EXERCISE TASK:
Return all of the records below word for word, leaving out the pictures.

SUPPLIED DATA:
----------------------------------------

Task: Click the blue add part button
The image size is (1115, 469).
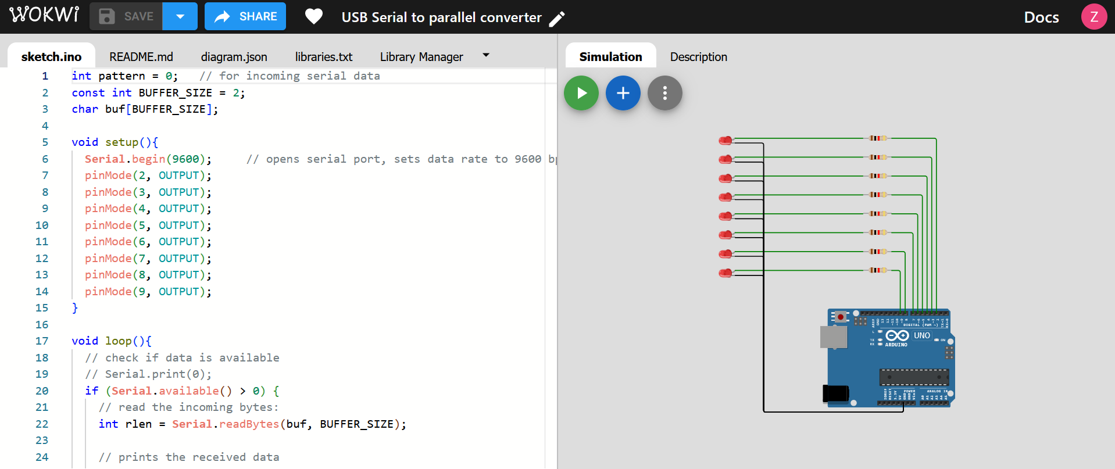Action: tap(623, 93)
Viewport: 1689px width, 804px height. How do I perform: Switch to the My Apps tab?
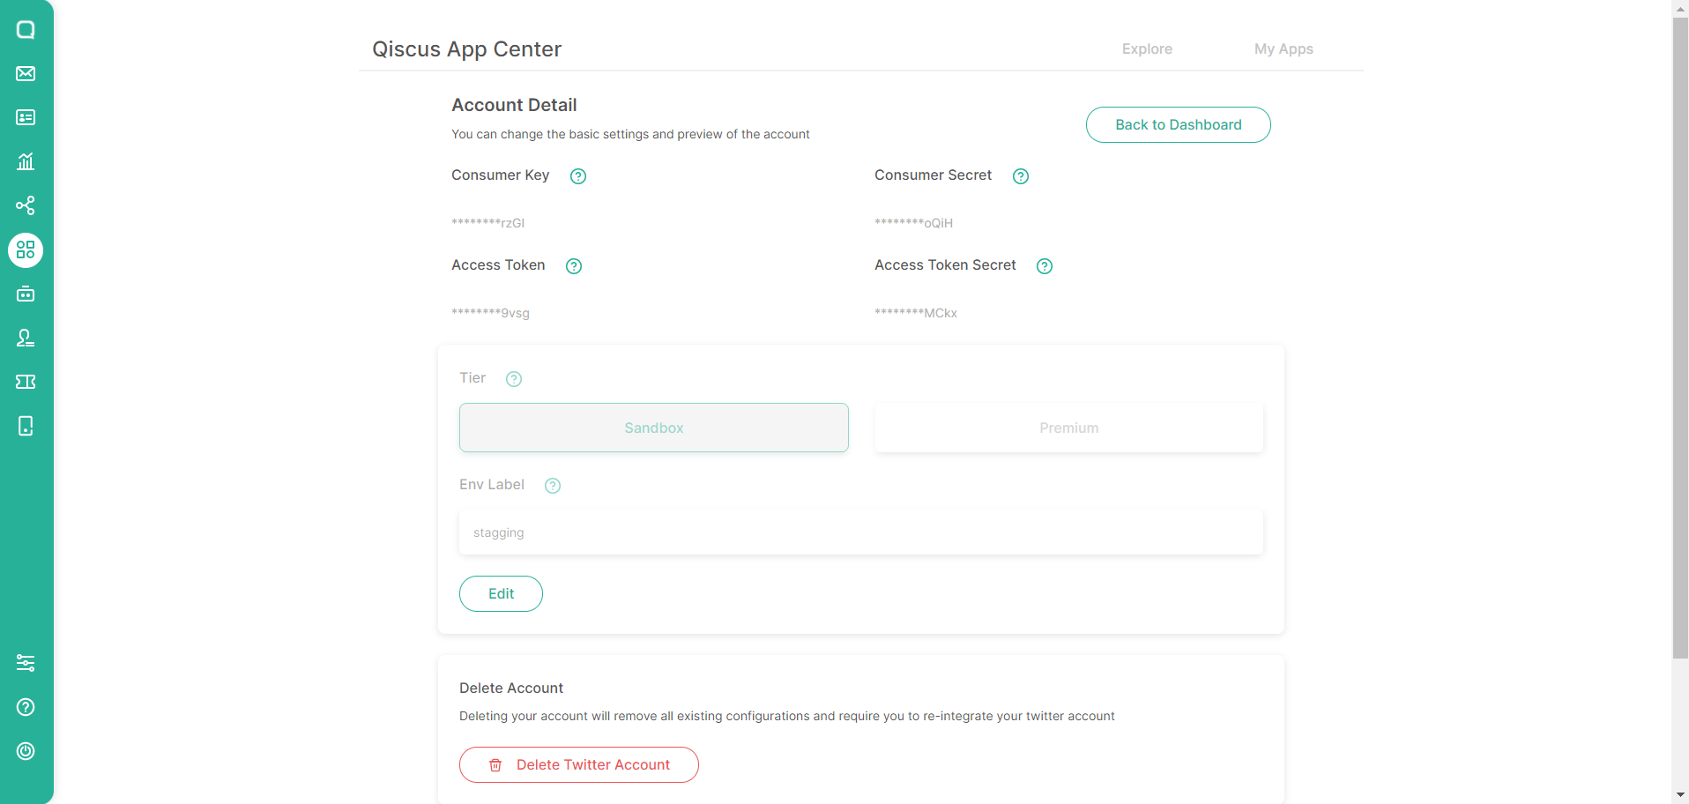1283,49
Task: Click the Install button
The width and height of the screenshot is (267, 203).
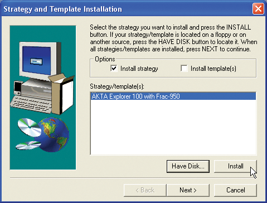Action: click(x=235, y=166)
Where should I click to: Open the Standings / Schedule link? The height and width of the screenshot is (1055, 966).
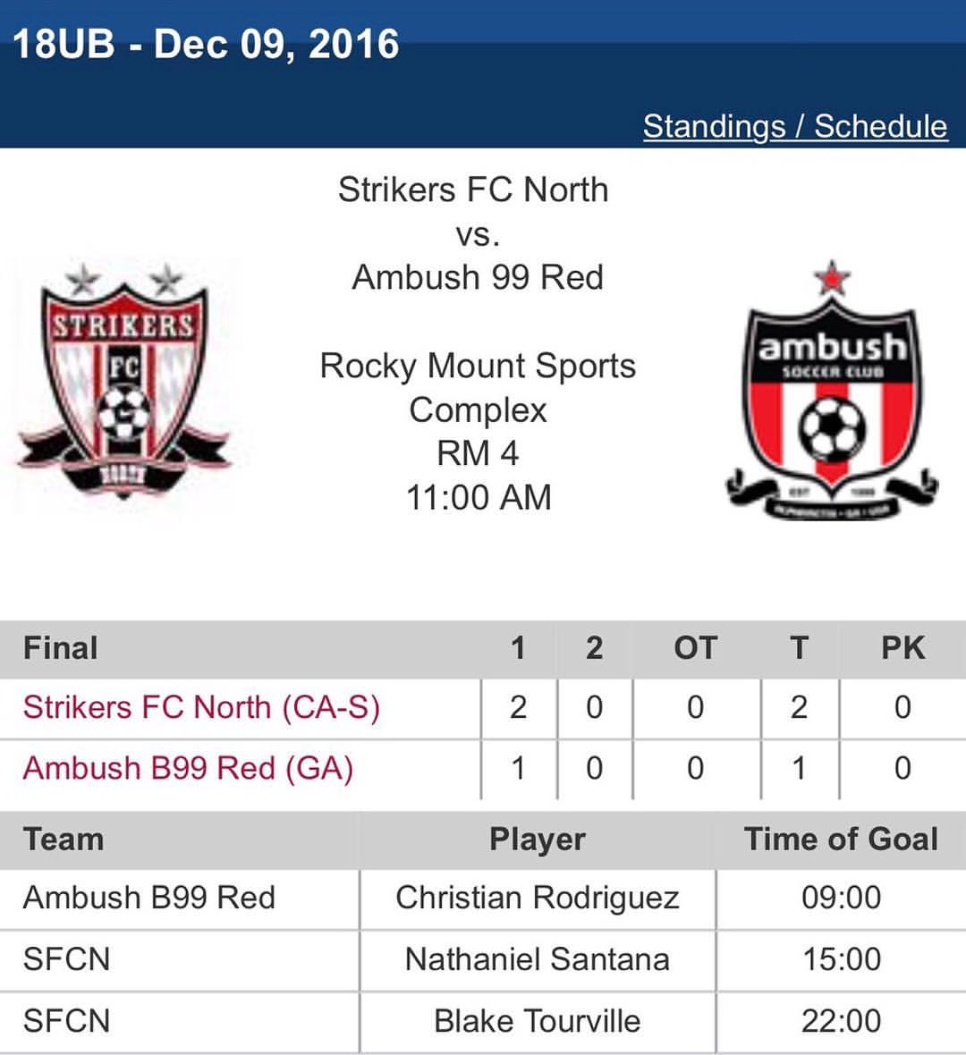coord(795,126)
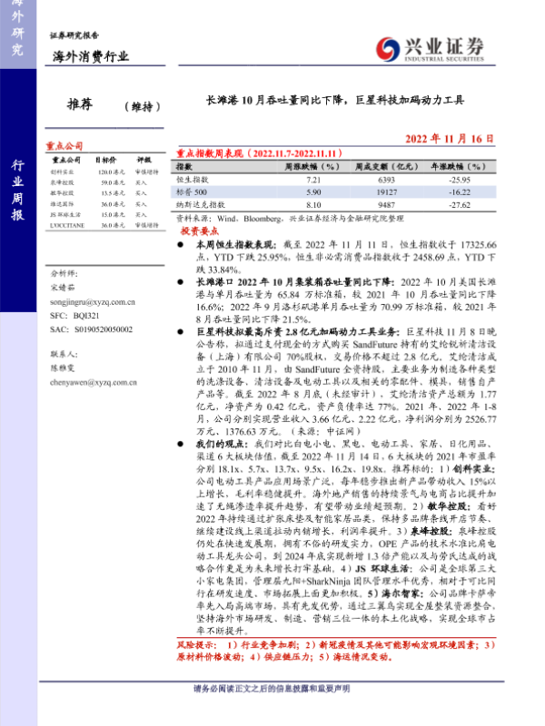545x726 pixels.
Task: Click the 推荐 rating text
Action: point(82,104)
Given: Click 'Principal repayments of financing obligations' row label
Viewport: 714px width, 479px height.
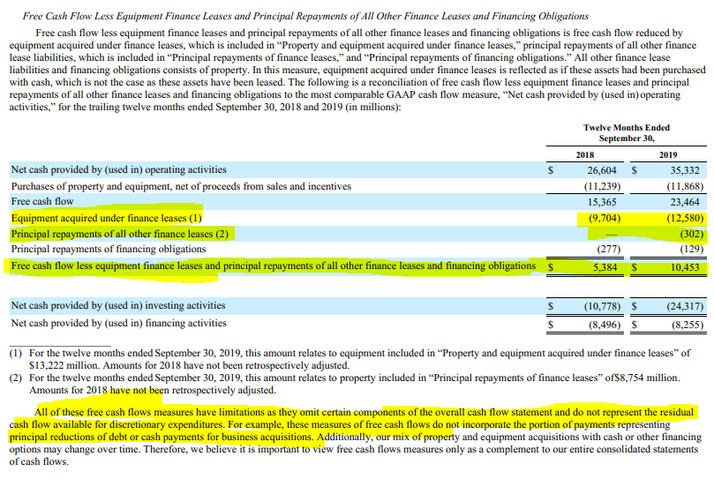Looking at the screenshot, I should [108, 250].
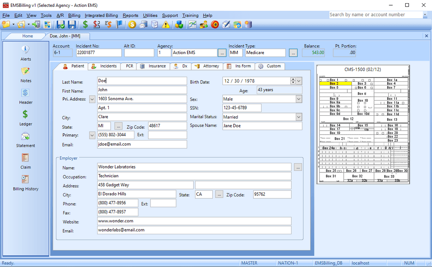Screen dimensions: 432x267
Task: Open Billing History from the sidebar
Action: (25, 183)
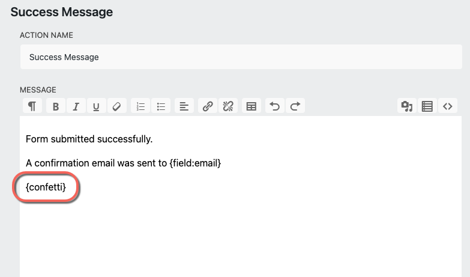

----------------------------------------

FINAL RESULT:
Task: Click the blue add part button
The image size is (1115, 469).
Action: tap(623, 93)
Viewport: 1689px width, 804px height. How do I perform: Switch to the My Apps tab?
1283,49
Task: Click the Install button
The width and height of the screenshot is (267, 203).
Action: click(x=235, y=166)
Where should I click to: Open the Standings / Schedule link? The height and width of the screenshot is (1055, 966).
coord(795,126)
545x726 pixels.
Task: Click the 推荐 rating text
Action: point(82,104)
Given: Click 'Principal repayments of financing obligations' row label
Viewport: 714px width, 479px height.
Looking at the screenshot, I should [108, 250].
Screen dimensions: 432x267
Task: Open Billing History from the sidebar
Action: (25, 183)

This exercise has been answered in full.